© NASA
Not all that far above your head is a particle accelerator that would put the
Large Hadron Collider to shame. There, charged particles, some carried in by the solar wind, some created by cosmic rays, whiz along in a complicated dance, trapped by
Earth's magnetic field in a pair of enormous concentric rings nestled around our planet, stretching from a low of about 1,000 miles (1,600 km) above the ground to a high of 20,000 mi. (32,000 km). These cosmic donuts, known as the Van Allen radiation belts, were one of the very first discoveries of the Space Age, detected when the Geiger counters placed on
NASA's early Explorer satellites by James Van Allen and colleagues recorded high levels of radiation.
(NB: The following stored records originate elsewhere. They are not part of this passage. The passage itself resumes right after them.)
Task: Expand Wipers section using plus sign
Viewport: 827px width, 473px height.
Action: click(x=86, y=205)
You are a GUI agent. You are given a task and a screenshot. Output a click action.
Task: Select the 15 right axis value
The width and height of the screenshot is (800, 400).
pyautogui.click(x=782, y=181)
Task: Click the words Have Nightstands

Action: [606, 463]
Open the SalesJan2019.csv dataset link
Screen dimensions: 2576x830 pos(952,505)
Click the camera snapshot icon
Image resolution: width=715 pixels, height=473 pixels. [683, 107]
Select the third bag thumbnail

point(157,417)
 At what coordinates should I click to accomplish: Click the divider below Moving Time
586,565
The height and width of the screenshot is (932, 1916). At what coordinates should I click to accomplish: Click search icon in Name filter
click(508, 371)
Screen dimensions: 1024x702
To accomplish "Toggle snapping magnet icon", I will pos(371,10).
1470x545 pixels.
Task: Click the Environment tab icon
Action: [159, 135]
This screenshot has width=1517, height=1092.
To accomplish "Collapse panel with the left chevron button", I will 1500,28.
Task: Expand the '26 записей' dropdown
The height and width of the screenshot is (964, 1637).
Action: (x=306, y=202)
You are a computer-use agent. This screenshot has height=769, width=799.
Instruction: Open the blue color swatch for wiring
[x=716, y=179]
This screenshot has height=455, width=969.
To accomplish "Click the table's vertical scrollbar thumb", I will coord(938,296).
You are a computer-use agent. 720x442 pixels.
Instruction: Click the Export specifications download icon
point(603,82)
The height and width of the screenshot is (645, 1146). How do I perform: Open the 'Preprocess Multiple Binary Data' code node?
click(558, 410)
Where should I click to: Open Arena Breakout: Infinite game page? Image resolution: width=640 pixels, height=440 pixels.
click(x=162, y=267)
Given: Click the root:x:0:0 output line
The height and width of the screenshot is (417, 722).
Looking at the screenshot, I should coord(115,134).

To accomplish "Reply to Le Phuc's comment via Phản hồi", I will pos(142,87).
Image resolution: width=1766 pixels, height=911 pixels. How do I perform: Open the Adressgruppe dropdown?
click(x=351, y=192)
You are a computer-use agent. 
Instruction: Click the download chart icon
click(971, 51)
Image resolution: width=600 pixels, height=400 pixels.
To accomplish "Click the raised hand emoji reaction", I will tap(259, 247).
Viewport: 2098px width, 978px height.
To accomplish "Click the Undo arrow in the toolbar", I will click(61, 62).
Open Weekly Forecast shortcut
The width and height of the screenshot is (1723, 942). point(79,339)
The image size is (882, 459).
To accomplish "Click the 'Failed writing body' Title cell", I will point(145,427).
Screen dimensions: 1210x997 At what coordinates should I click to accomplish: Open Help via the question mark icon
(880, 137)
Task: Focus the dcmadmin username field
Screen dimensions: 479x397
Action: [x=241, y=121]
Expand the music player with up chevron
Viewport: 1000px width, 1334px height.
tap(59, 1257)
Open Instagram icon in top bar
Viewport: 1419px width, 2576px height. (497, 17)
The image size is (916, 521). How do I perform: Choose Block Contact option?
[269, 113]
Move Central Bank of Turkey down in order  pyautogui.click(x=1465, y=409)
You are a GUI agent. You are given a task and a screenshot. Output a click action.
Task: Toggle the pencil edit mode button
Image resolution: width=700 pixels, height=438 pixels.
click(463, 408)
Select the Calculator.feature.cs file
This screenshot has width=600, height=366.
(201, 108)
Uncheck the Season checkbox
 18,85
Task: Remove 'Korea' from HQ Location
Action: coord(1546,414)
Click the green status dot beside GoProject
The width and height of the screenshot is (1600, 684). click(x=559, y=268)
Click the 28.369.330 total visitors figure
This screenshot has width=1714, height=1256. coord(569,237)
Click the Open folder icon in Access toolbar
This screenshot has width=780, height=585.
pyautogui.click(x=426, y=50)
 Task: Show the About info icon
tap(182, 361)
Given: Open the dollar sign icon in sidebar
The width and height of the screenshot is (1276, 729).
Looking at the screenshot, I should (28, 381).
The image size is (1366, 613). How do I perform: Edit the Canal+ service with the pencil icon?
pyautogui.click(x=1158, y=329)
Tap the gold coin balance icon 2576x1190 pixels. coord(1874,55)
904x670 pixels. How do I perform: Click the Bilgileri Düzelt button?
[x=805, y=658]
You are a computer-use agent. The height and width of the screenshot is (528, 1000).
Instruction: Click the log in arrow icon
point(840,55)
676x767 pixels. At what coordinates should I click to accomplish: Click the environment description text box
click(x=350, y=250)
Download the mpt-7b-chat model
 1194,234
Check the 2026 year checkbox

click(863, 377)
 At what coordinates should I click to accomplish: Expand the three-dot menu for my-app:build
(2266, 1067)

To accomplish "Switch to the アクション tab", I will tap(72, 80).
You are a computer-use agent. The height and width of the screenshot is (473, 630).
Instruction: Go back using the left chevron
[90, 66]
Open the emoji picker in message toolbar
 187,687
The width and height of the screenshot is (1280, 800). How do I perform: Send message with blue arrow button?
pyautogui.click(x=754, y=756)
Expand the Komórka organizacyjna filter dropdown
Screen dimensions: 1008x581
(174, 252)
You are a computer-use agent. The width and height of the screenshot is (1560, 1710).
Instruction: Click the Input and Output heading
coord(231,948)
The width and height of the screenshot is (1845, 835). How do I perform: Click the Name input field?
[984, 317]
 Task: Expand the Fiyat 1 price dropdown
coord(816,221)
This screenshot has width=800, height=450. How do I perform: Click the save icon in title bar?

That was in 1958. Since then, scientists who study space weather - the complex interplay of the Earth's magnetic field and the energy and particles sloughed off by the Sun - have worked to understand how these belts form and how to predict the outer belt's sometimes wild behavior, which can include enormous expansion or contraction over the course of a few days. Now, however, the twin Van Allen Probes, which were launched last summer and represent NASA's latest and best-equipped mission into the radiation belts, have revealed something remarkable that has theorists shaking their heads: Mere days after the probes switched on early last September, according to a report this week's
Science, a third radiation belt appear, nestled in between the other two at about 8,000 mi. (12,700 km) up.